Department of Neuropathology, National Institute of Mental Health and Neurosciences, Bangalore, India.
Cancer Epidemiol Biomarkers Prev. 2010 Jun;19(6):1399-408. doi: 10.1158/1055-9965.EPI-09-1213. Epub 2010 May 25.
Insulin-like growth factor (IGF)-binding protein (IGFBP) isoforms have been implicated in the pathogenesis of human neoplasms including glioma. In view of this, we evaluated the expression of IGFBP isoforms (IGFBP-2, -3, and -5) during malignant progression of astrocytoma and their prognostic significance in glioblastoma.
The expression of IGFBP isoforms was analyzed in diffusely infiltrating astrocytomas by real-time quantitative PCR (n = 203) and immunohistochemistry (n = 256). Statistical methods were used to assess their grade-specific expression pattern and mRNA-protein intercorrelation. Survival analyses were done on a uniformly treated, prospective cohort of adult patients with newly diagnosed glioblastoma (n = 136) by using Cox regression models.
The mean transcript levels of IGFBP-2 and -3 were significantly higher in glioblastomas (GBM) relative to anaplastic astrocytoma (AA), diffuse astrocytoma (DA), and controls whereas IGFBP-5 mRNA was higher in GBM relative to AA and controls (P < 0.05). By immunohistochemistry, the mean labeling index of all isoforms was significantly higher in GBM compared with AA, DA, and control (P < 0.05). A strong positive correlation was observed between their respective mRNA and protein expressions (P < 0.01). Multivariate analysis revealed IGFBP-3 expression (hazard ratio, 1.021; P = 0.030) and patient age (hazard ratio, 1.027; P = 0.007) to be associated with shorter survival in glioblastoma.

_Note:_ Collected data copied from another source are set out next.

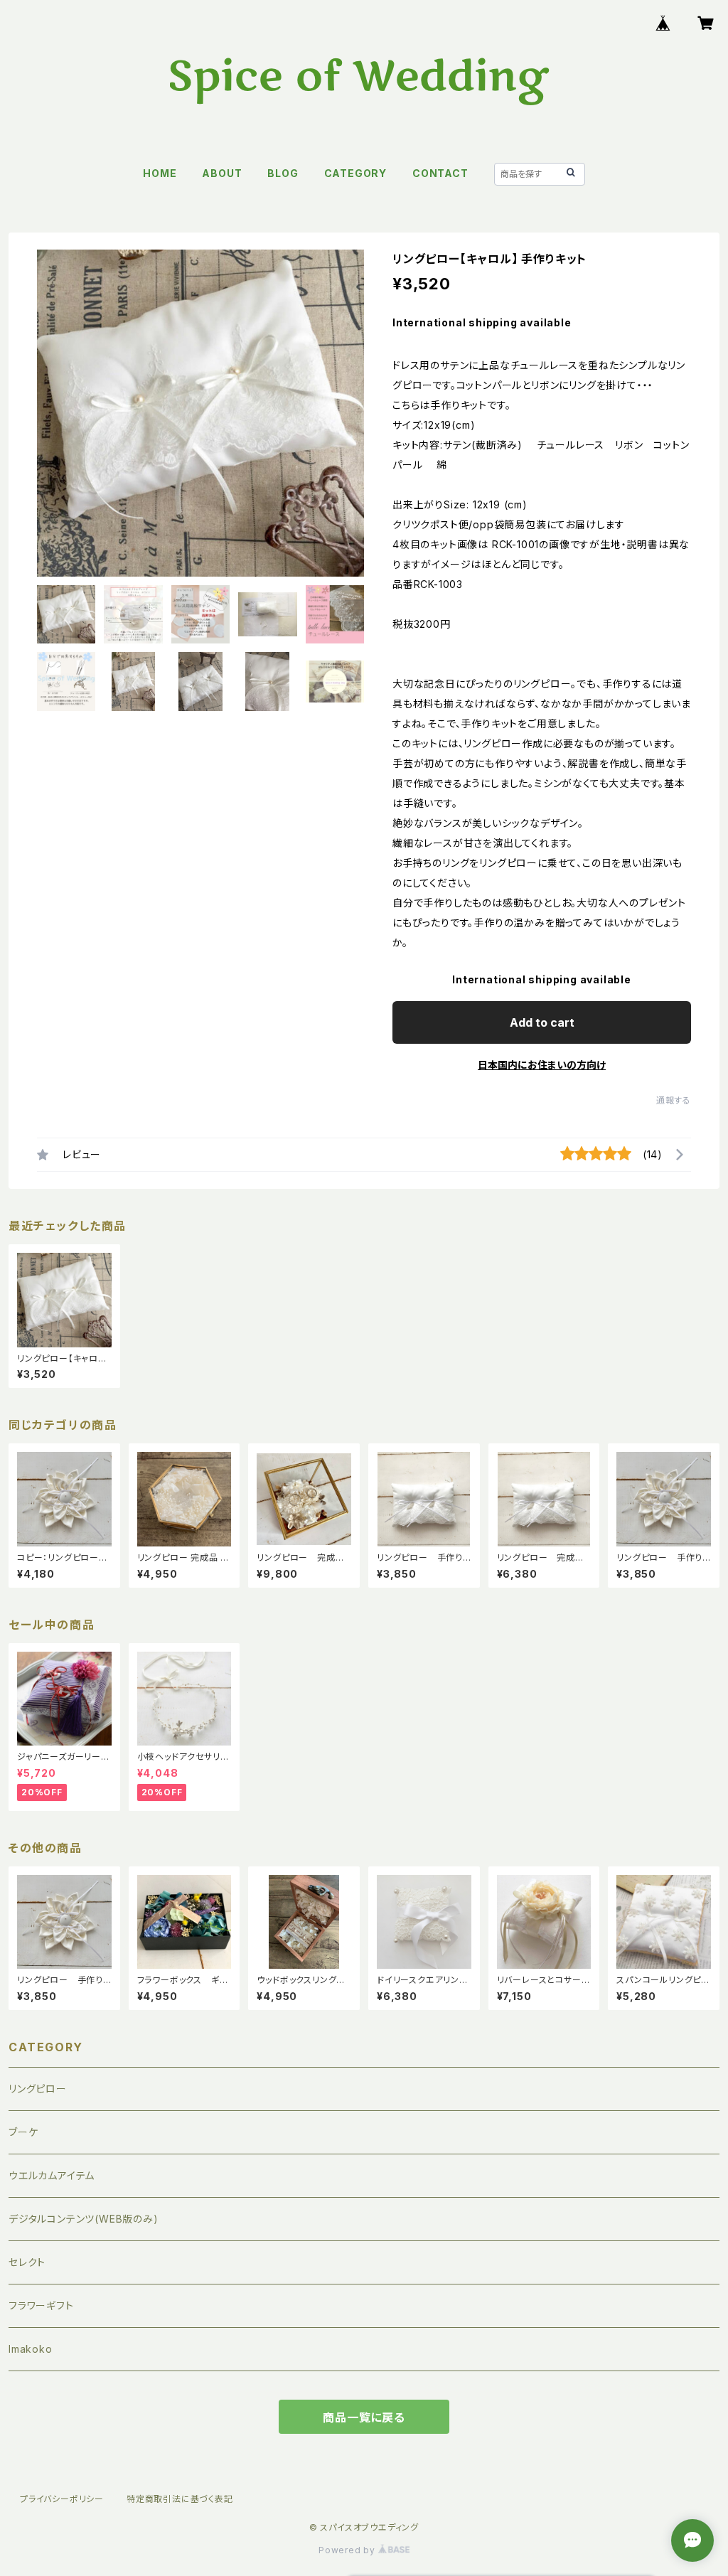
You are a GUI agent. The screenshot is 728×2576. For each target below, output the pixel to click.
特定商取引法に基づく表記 (180, 2499)
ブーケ (23, 2132)
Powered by (348, 2550)
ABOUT (222, 173)
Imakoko (31, 2349)
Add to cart (542, 1022)
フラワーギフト (41, 2305)
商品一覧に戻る (364, 2417)
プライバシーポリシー (62, 2499)
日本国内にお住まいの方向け (542, 1065)
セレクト (27, 2262)
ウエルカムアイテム (52, 2175)
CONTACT (440, 173)
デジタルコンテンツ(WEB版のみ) (84, 2219)
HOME (159, 173)
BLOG (282, 173)
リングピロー (38, 2089)
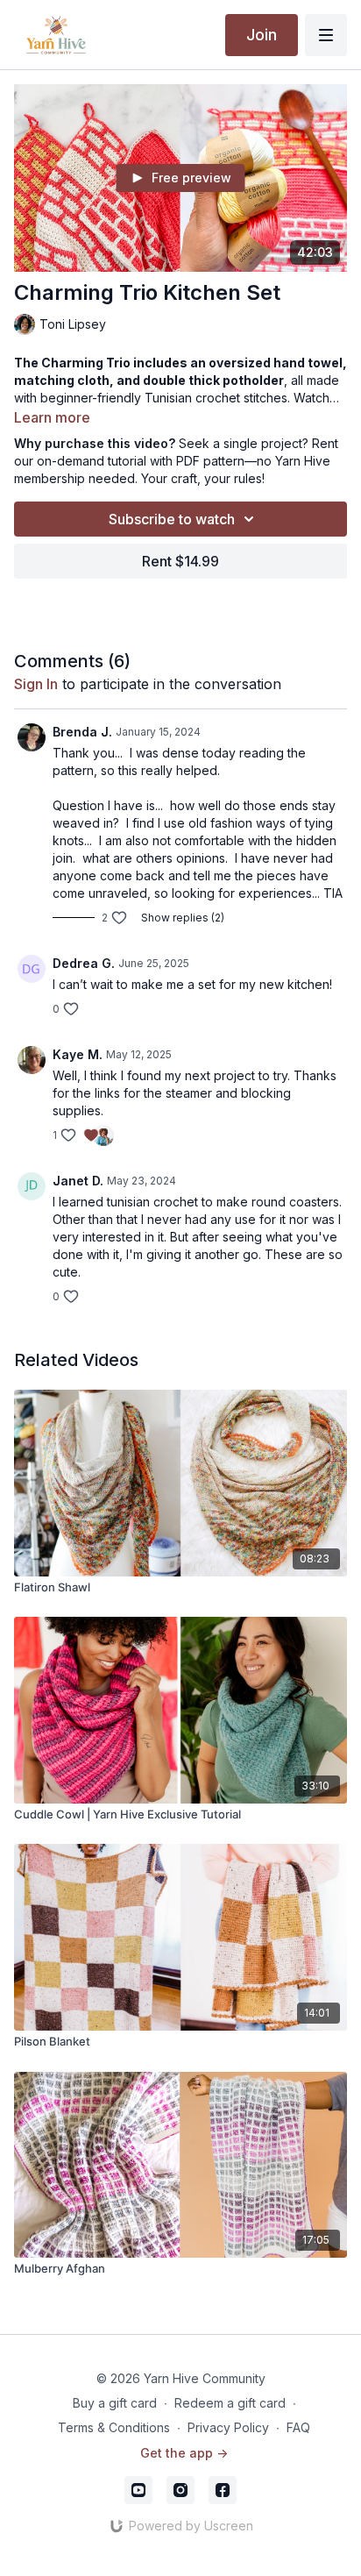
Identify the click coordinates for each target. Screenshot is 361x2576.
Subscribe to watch (172, 519)
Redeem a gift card (230, 2402)
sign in (36, 684)
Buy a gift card (115, 2402)
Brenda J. (82, 731)
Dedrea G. (84, 963)
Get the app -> (184, 2452)
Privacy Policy (228, 2427)
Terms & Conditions (114, 2427)
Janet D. (78, 1180)
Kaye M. (78, 1054)
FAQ (298, 2427)
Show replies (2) (182, 917)
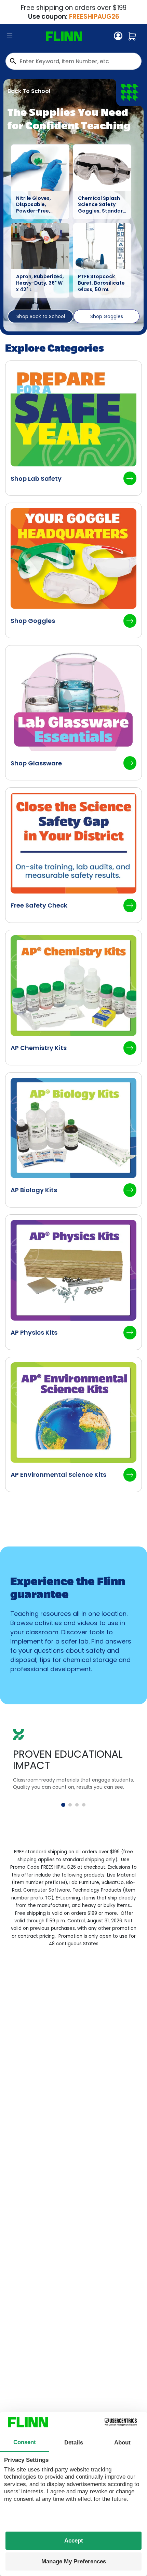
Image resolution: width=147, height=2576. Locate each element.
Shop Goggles (106, 316)
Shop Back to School (40, 316)
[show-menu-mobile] (9, 36)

This study shows the associations of IGFBP-2, -3, and -5 expression with increasing grades of malignancy in astrocytomas. IGFBP-3 is identified as a novel prognostic glioblastoma biomarker. The strong correlation between their mRNA and protein expression patterns suggests their role in the pathogenesis of these tumors.

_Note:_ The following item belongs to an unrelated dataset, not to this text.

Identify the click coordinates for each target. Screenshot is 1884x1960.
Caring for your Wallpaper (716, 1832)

IGFBP isoforms have emerged as biomarkers with diagnostic and prognostic utility in astrocytomas.
胰岛素样生长因子结合蛋白(IGFBP)同工型已被认为与包括神经胶质瘤在内的人类肿瘤的发病机制有关。有鉴于此,我们评估了 IGFBP 同工型(IGFBP-2、-3 和-5)在星形细胞瘤恶性进展过程中的表达及其在胶质母细胞瘤中的预后意义。
通过实时定量 PCR(n=203)和免疫组织化学(n=256)分析弥漫浸润性星形细胞瘤中 IGFBP 同工型的表达。使用统计方法评估它们的分级特异性表达模式和 mRNA-蛋白相互关系。通过 Cox 回归模型对一组接受统一治疗的新诊断胶质母细胞瘤成人患者(n=136)进行生存分析。
IGFBP-2 和-3 的平均转录水平在胶质母细胞瘤(GBM)中明显高于间变性星形细胞瘤(AA)、弥漫性星形细胞瘤(DA)和对照组,而 IGFBP-5mRNA 在 GBM 中高于 AA 和对照组(P<0.05)。通过免疫组织化学,所有同工型的平均标记指数在 GBM 中均明显高于 AA、DA 和对照组(P<0.05)。观察到它们各自的 mRNA 和蛋白质表达之间存在强烈的正相关(P<0.01)。多变量分析显示 IGFBP-3 表达(风险比,1.021;P=0.030)和患者年龄(风险比,1.027;P=0.007)与胶质母细胞瘤患者的生存时间较短有关。
本研究表明 IGFBP-2、-3 和-5 的表达与星形细胞瘤恶性程度的增加有关。IGFBP-3 被鉴定为胶质母细胞瘤的新型预后生物标志物。它们的 mRNA 和蛋白质表达模式之间的强相关性表明它们在这些肿瘤发病机制中的作用。
IGFBP 同工型已成为星形细胞瘤具有诊断和预后效用的生物标志物。